Most of the brief is a very helpful table that lists the provisions in state constitutions that put state governments on the hook. Though several of the table’s columns are important (e.g., on funding, students with disabilities, religion), the third, especially, is key. It has the operative language for what each state government must do; for instance, provide a “thorough and efficient” system of schools (New Jersey, Maryland, Ohio), a “common” system of schools (California, Idaho, Iowa), “general and uniform” schools (North Carolina, Minnesota, South Dakota), a “liberal system” of education (Alaska).

There’s lots to be learned here; if you’re interested in K–12 policy, this is definitely worth the read. But let me highlight three particular things. First, Uncle Sam isn’t calling the shots in most instances. As the brief notes, the Supreme Court decided in 1973 that there is no federal constitutional right to education. Thanks to Brown and decisions that proceeded from it, states and districts can’t have discriminatory systems of schools, but plaintiffs are seriously limited in their ability to appeal to the federal government for how such systems are otherwise arranged.

Second, though the brief doesn’t discuss it, the issue of “local control” is obviously important. Though states have the ultimate K–12 obligation, they have decided to delegate authority to state-created entities, generally known as “districts.” Today, these districts typically have been in operation for generations, have democratically elected school boards, reflect community values, enable ongoing micro-changes, and much more.

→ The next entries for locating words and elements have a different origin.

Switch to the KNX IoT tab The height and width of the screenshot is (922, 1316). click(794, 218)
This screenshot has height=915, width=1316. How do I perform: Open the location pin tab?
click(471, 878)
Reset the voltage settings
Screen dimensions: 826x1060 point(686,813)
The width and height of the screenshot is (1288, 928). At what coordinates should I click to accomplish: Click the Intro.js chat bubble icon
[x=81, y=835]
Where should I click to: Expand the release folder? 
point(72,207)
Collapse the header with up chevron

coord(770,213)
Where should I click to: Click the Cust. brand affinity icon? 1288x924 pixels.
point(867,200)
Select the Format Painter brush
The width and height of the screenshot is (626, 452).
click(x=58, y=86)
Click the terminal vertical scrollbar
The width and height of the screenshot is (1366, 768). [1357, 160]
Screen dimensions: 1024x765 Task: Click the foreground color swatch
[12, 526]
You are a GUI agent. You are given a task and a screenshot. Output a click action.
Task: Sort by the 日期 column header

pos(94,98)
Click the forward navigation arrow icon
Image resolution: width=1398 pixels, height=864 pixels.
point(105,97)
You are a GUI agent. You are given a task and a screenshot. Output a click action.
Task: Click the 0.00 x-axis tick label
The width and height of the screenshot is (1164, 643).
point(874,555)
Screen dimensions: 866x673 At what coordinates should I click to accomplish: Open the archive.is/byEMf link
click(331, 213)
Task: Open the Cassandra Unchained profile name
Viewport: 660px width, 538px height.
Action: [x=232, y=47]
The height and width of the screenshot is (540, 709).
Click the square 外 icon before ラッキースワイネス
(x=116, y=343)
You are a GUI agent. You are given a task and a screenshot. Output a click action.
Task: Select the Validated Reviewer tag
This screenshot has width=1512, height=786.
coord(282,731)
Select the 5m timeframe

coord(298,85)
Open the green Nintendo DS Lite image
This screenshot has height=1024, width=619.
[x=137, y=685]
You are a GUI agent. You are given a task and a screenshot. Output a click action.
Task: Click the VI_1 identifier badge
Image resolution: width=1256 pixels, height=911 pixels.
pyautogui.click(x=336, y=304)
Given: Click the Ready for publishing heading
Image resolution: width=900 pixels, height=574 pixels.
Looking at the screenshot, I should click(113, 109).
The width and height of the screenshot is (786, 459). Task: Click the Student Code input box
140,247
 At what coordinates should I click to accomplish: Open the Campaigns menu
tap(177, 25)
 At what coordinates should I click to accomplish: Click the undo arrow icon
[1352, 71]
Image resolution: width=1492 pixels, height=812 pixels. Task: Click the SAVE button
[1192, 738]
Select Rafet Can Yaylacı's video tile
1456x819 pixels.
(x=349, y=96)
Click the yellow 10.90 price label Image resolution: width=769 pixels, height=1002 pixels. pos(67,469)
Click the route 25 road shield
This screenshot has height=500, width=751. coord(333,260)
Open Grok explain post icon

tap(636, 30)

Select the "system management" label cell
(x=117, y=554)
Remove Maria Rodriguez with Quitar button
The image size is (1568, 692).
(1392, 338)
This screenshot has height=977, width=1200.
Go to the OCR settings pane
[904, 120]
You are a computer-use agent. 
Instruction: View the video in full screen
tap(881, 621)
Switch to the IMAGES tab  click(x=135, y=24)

So districts might be thought of as a kind of educational “common law.” They are essentially evolutionary entities in that they continuously adapt, reflecting immediate, real-word issues. So while state governments wield de jure educational authority via constitutional obligations and statutory and regulatory powers, districts have substantial de facto control.

I think there is prudence and wisdom in this general approach—namely a great deal of deference to longstanding, local institutions and the communities, families, and practitioners that inform them.

My third point is an observation: You can bet on turmoil any time this formula is disrupted.

It may not be perfect, much less tidy, but our complicated system of schools has generally been in equipoise. Most decisions are made locally; state governments set the direction and create conditions for success; and the federal government gets involved when something’s become unjust.

When the federal government arrogates to itself too much power from the states (e.g., NCLB, Race to the Top), or when states impinge on local authority (e.g., curricular or staffing requirements), the policy disequilibrium results in political disquiet.

One big benefit of the ECS report is that it gives us another way to look at these types of disputes: Each upsets the state government’s constitutional role in schooling.

In some cases, the state government is right to point the finger at Uncle Sam: Why are you getting involved in content standards or teacher evaluation? That’s our role! Read our “thorough and efficient” clause!

But in some cases, the state needs to look in the mirror. A good example relates to local protests when a state takes over a failing district. State leaders know the state government is ultimately responsible for making sure kids are well educated. By delegating that work to a single local entity, the state has painted itself into a corner if the district persistently underperforms. The state then feels compelled to take control of the district, but that runs headlong into local control—hence the protests.

This raises a question very much worth pondering: What is the best way to arrange a city’s system of schools given our tradition of local control and the state’s ultimate constitutional obligation?